Política não é apenas militar num partido político. Qualquer cidadão é político, desde que actue na sua vida diária de forma a melhorar o meio onde está inserido, ou, recorrendo a frase supra citada, “…Numa grande democracia moderna, a vida associativa privada tem efeitos gratificantes muito mais imediatos do que a simples cidadania…” A politica, quando bem feita, é uma actividade nobre, gratificante que define a vida de cada cidadão em particular, procurando as formas que melhor alcancem a paz, prosperidade, e bem-estar para a sociedade. Por isso, nenhum cidadão deve estar alheio, porque é o seu futuro que está em jogo, e como se diz na linguagem popular, “cada povo, tem o governo que merece”. Simplesmente, queremos abrir as portas para qualquer estudante que queira dar o seu fiel contributo, deixar algo com que os futuros colegas possam contar, e proteger o Núcleo de Estudantes Africanos de quem queira usar o Núcleo como alavanca, ou, representação do que quer que seja.

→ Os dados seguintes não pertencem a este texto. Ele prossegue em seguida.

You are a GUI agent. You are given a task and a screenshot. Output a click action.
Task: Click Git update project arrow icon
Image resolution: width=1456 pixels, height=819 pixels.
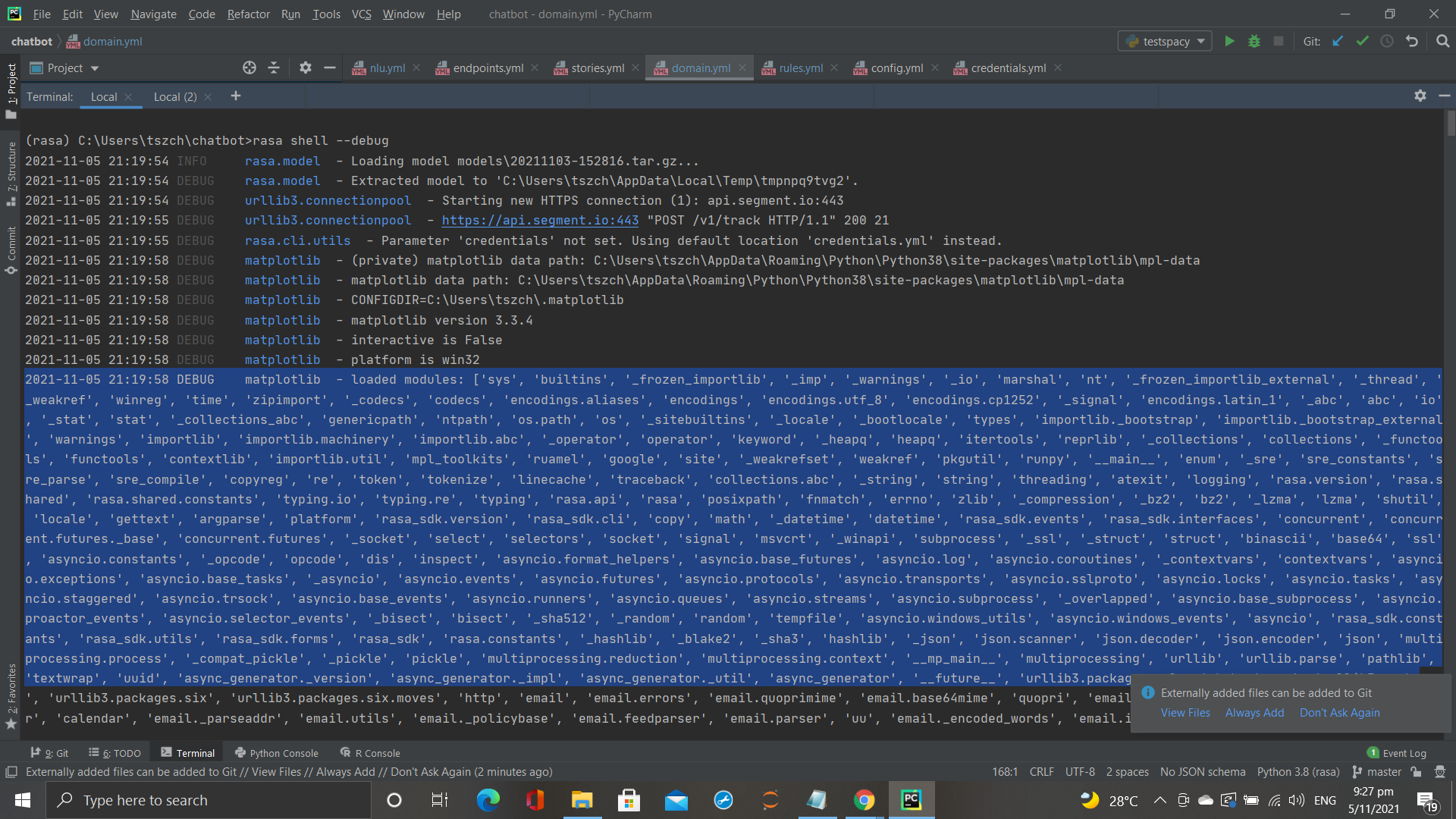1338,41
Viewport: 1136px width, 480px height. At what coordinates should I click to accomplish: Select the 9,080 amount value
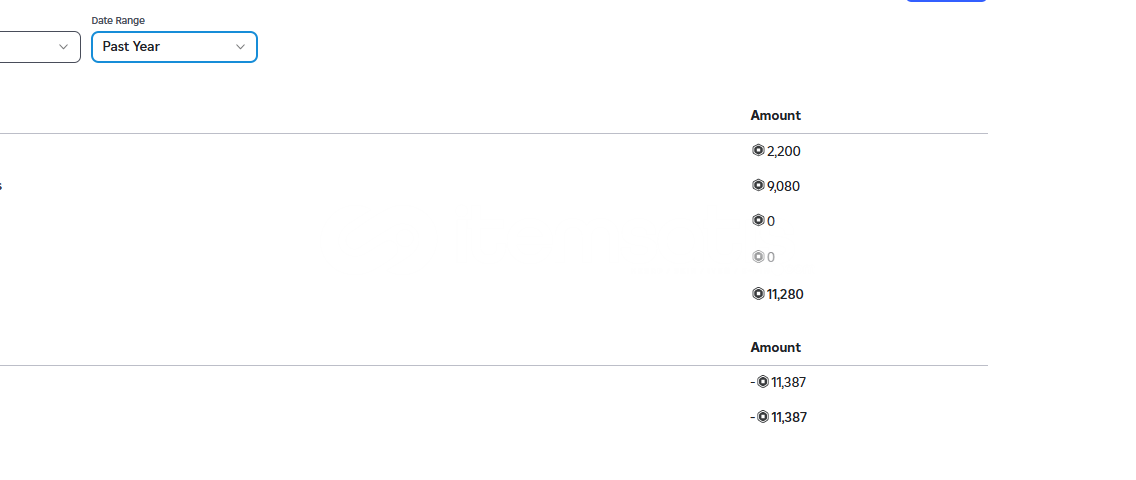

Entre os princípios fundamentais, impera a participação democrática de todos os estudantes africanos ou afro-descendentes da Faculdade (“o NEA é palco e nós todos somos actores, ajeitem-se para que todos possamos caber”) e a Igualdade.
Para terminar, invocamos o saudoso Professor Sebastião Cruz, num brilhante passo, totalmente adequado ao NEA “…O ius romanun é semelhante a uma árvore. Nasce, pequenina, vai-se desenvolvendo, começa a florescer, principia a frutificar, pouco, bastante, muito, muitíssimo. Depois a frutificação diminui, e quando já não produz mais frutos, encontrando-se porém num estado de boa conservação, é cortada (a codificação) para ser transformada em boa madeira, que será utilizada nas melhores construções (jurídicas) de todo o mundo. É pois uma árvore que não chega a morrer. Tem vida, como árvore (são os 13 séculos do ius romanun) e depois uma superveniência, como esplêndida madeira (são os 14 séculos de tradição romanista…”. Com isto, e se a ginástica mental for permitida, queremos dizer que o Núcleo de Estudantes Africanos é semelhante a uma árvore, nasceu pequena, no princípio era poucos alunos, foram chegando mais alunos e floresceu. Os frutos, são os alunos que ela forma dos várias cantos dos PALOP, que serão as madeiras, para o desenvolvimento dos respectivos Países. Têm vida como árvore, porque é feita pelos alunos que enquanto lá estão e deixam um pouco de si próprios, e superveniência como esplêndida madeira que nunca chega a morrer, porque continua na pessoa dos próprios alunos que nunca hão de esquecer o Núcleo de Estudantes Africanos da Faculdade de Direito de Lisboa.